Réalisation : Wolfgang Petersen
Avec Brad Pitt, Eric Bana, Orlando Bloom, Diane Kruger, Brian Cox, Sean Bean, Brendan Gleeson
Sélection officielle – Hors compétition
Critique: « Homère survivra à Hollywood », affirme le jeune scénariste David Benioff, qui signe là une version très libre de l'Iliade. Les Dieux qui dans la fresque épique d'Homère tiraient les ficelles et scellaient le destin des humains n'ont plus voix au chapitre. Hollywood démythifie l'Iliade. La perspective céleste de Zeus cède la place aux interventions multiples d'hélicoptères chargés de nous présenter en 3D les milliers de navires clonés qui approchent…
Wolfgang Petersen, le spécialiste allemand du film d'action hollywoodien, relate une histoire « plus grande que nature ». Il faut bien, n'est-ce pas, dépenser d'une façon ou d'une autre les 200 millions de dollars prévus pour ce péplum… En tout cas, on ne peut pas dire qu'ils aient été dilapidés dans des dialogues de qualité ! Sur un rythme saccadé et stressant, le spectateur voit se succéder des scènes où les combats, très rares au demeurant, ne font que souligner la fadeur du reste de l'action. Un exemple : Peter O’Toole dans la peau du roi Priam a vraiment de l'allure quand il demande à son ennemi Achille la restitution du corps de son fils, et le feu de son regard a une telle force de suggestion que Brad Pitt à côté a l'air d'un pauvre paumé. Difficile de voir dans Brad Pitt l'incarnation du valeureux guerrier de l'Antiquité. Sa gestuelle et sa mimique très 'goût du jour' font plutôt penser à un surfeur en manque de vagues.
L'Allemande Diane Heidkrüger dans le rôle de la belle Hélène est fade et sans intérêt, et on a bien du mal à croire que l'une des plus grandes guerres de l'Antiquité se déchaîne à cause d'elle. Les batailles sont menées tambour battant, à grand renfort de moyens et de figurants, mais le pauvre spectateur n'est abreuvé que de plans panoramiques d'une immense armada de guerriers ou de plans rapprochés de scènes sanguinolentes, comme s'il n'y avait vraiment rien d'autre entre ces deux extrêmes… C'est parfois un peu lassant.
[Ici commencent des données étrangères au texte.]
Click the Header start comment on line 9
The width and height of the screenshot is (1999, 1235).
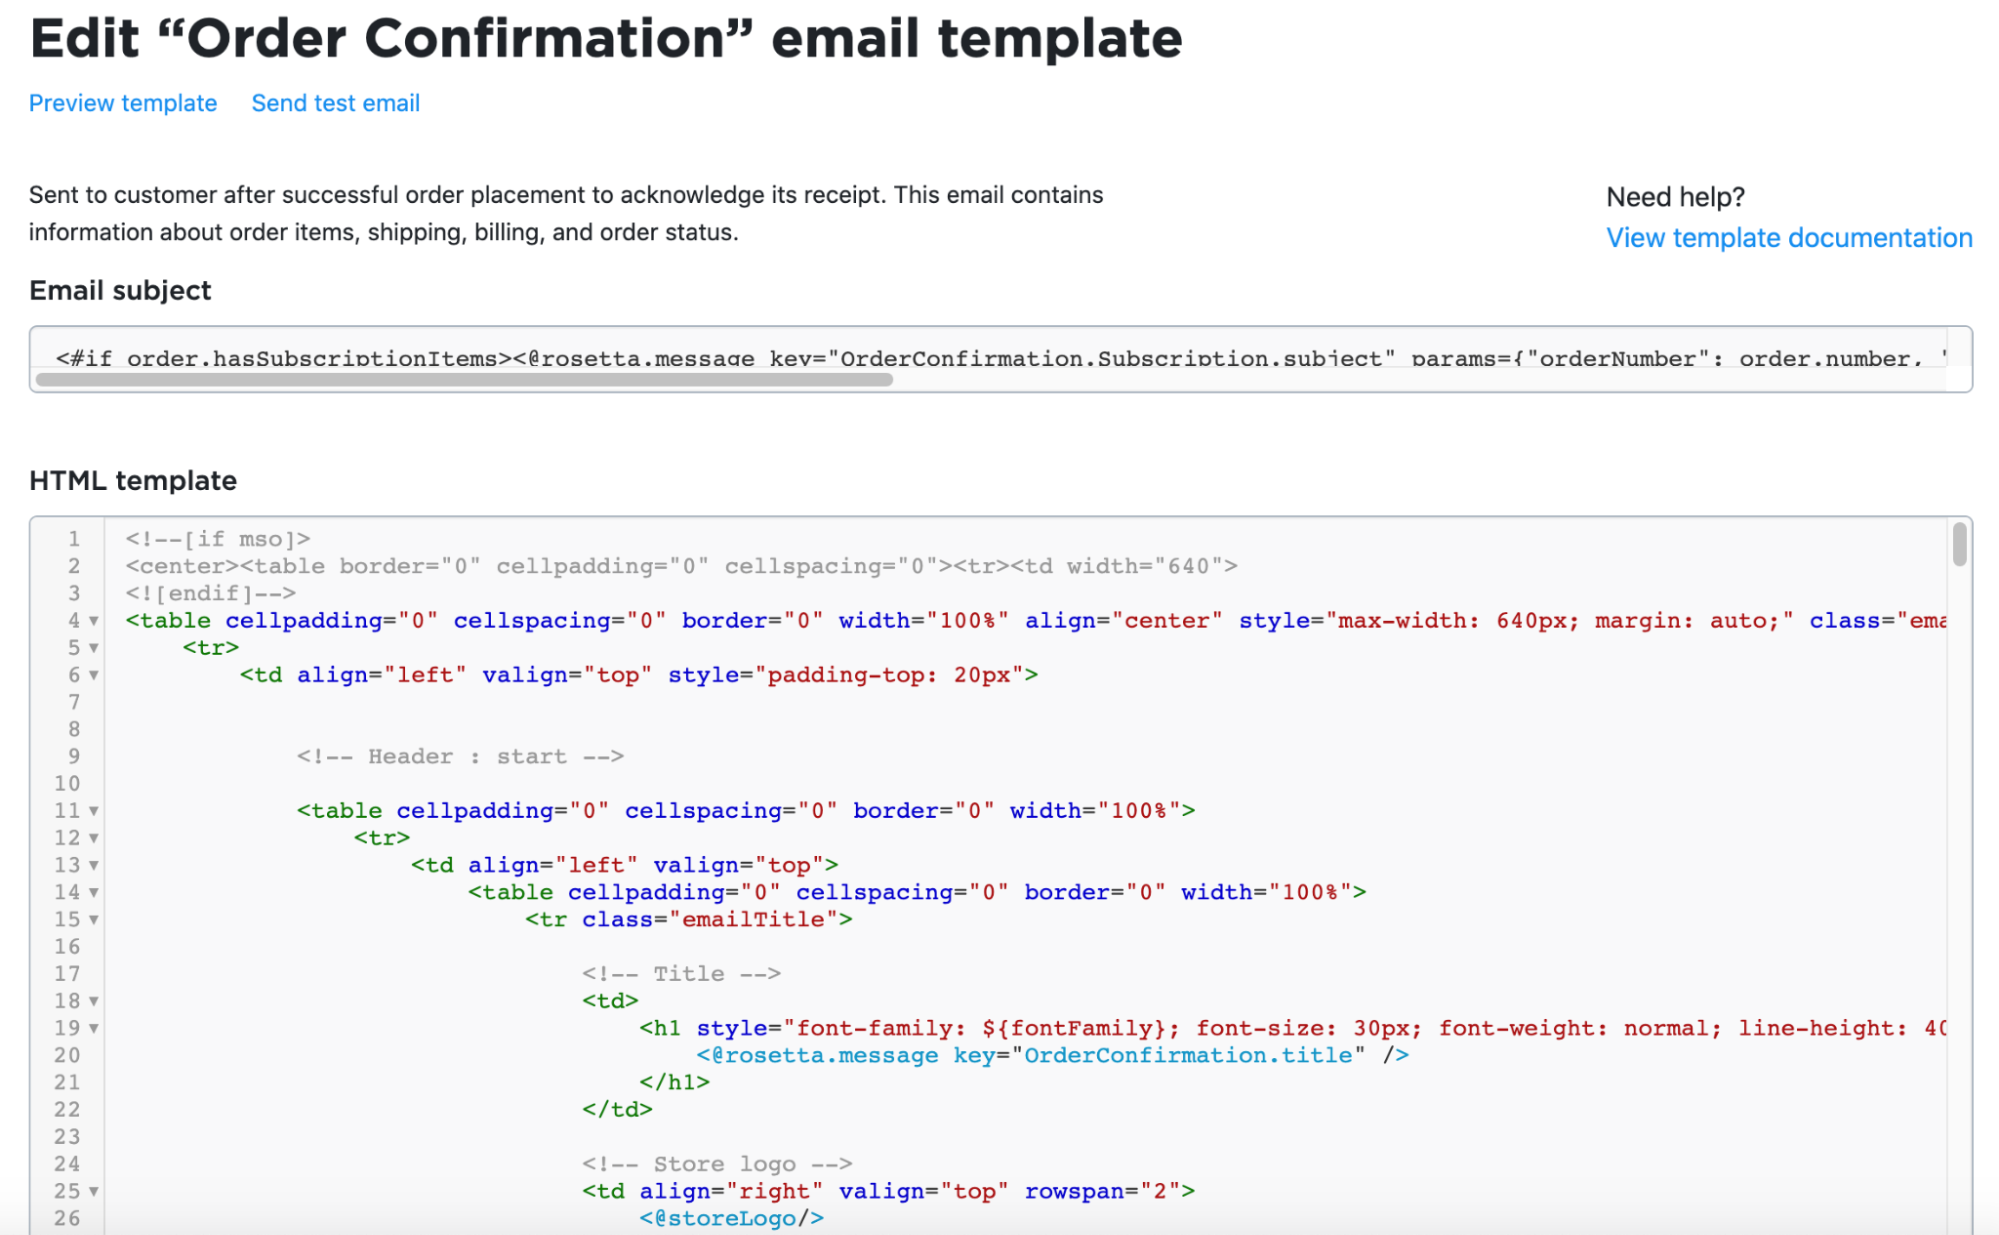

Éclectisme, tel est le maître mot de cette superproduction hollywoodienne, qui n'hésite pas à ficeler en deux temps trois mouvements l'une des plus imposantes œuvres d'Homère (une épopée qui s'étend sur plus de dix ans), sans jamais donner au spectateur le moindre repère dans le temps. Le chef décorateur Nigel Phelps (qui a reconstitué Pearl Harbour pour mieux le faire sauter ensuite) est bien allé au musée voir une reconstruction de Troie, mais elle ne lui paraissait pas assez intéressante sur le plan visuel. Alors, il a préféré aller piocher dans divers styles architecturaux – de l'Antiquité au Moyen-Age – pour reconstituer Troie à son goût. Quant à nous, nous n'avons pas trouvé mieux que d'aller piocher dans l'Iliade, Chant XVII, la conclusion tonitruante de Zeus en hexamètres dactyliques: « Il n'est rien de plus misérable que l'homme, parmi tous les êtres qui respirent et se traînent sur la terre.».